AA: Ring is central, in that it has characters in it from the novels that preceded it (Pastoral, Fifteen Dogs) and from the novels that come after it (The Hidden Keys, Days By Moonlight). Ring is the pivot, if you like, and at its centre is a long poem on “love,” a central concern of all the novels.
That said, I think one should feel at ease reading the novels in any order at all. Every order will give the reader a different impression of the whole, with characters popping in and out in unpredictable ways. Each novel was meant to be a stand-alone work, needing no context to be understood or (I hope) enjoyed.
So, you could say each novel is “central,” in a way. That is, no one novel is more important than the others.
AH: The idea of magic or fantasy as a theme runs through several of your novels, along with many instances of Greek mythology. Can you tell me a bit about the use of Greek mythology in Ring and if the tale told is found within the mythology or if you’ve taken some creative liberties with it?

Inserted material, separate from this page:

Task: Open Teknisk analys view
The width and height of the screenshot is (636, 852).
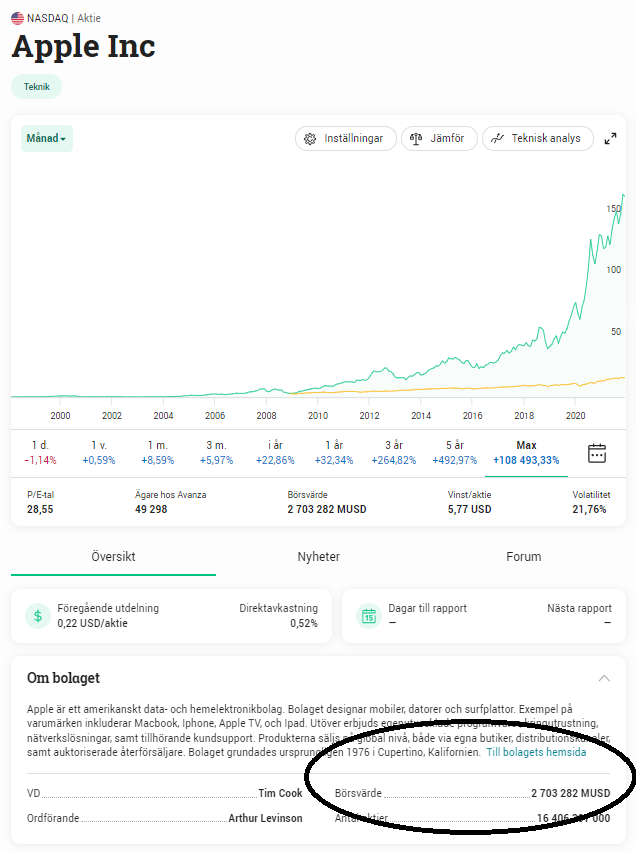Action: [x=537, y=139]
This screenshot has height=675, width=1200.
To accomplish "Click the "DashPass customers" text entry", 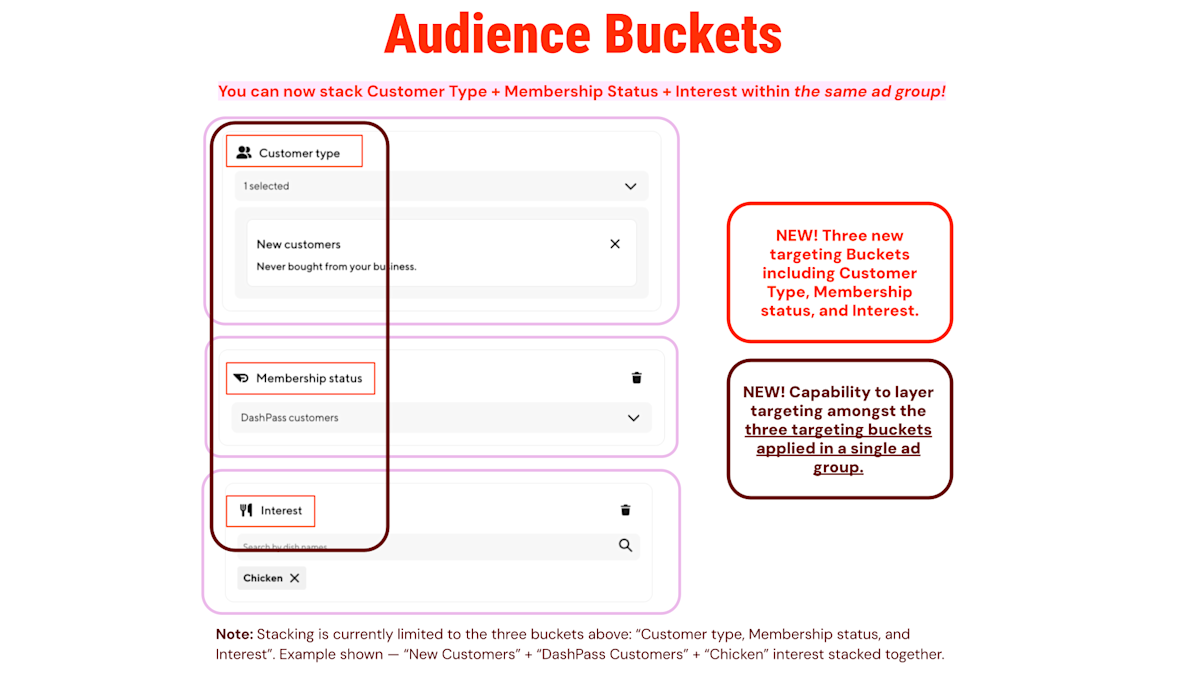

AA: So … I’m just writing an essay, at the moment, about my relationship to “magic” and “fantasy,” because I’d like to clarify my feelings about those ideas, a little. But, to answer your questions about Greek Mythology: the poem at the heart of Ring is entirely original, though it uses characters from Greek Mythology. And my relationship to Greek mythology is more personal than professional. My father, while studying for his degree in Medicine, took a course on Classic Literature. To help him with his tests, he read me excerpts from Homer and Hesiod, etc. I must have been about five or six at the time. I don’t think my father had any ulterior motives in mind. He wasn’t trying to educate or enlighten his six-year-old. But the closeness his reading brought — my Dad reading stories to me — was deeply influential on my life. I’ve been thinking about or using classical elements in my work from the first. It feels as if these elements are a living aspect of my work, not something old or dead.
AH: Regarding the essay you’re currently writing, could you explain a bit about what has propelled you to want to clarify your feelings about the ideas of magic and fantasy and your relationship to them?
AA: I’m going to keep this to myself for now, Ash, because I’ll only understand the essay once I’ve written it. Also: I don’t want to jinx myself!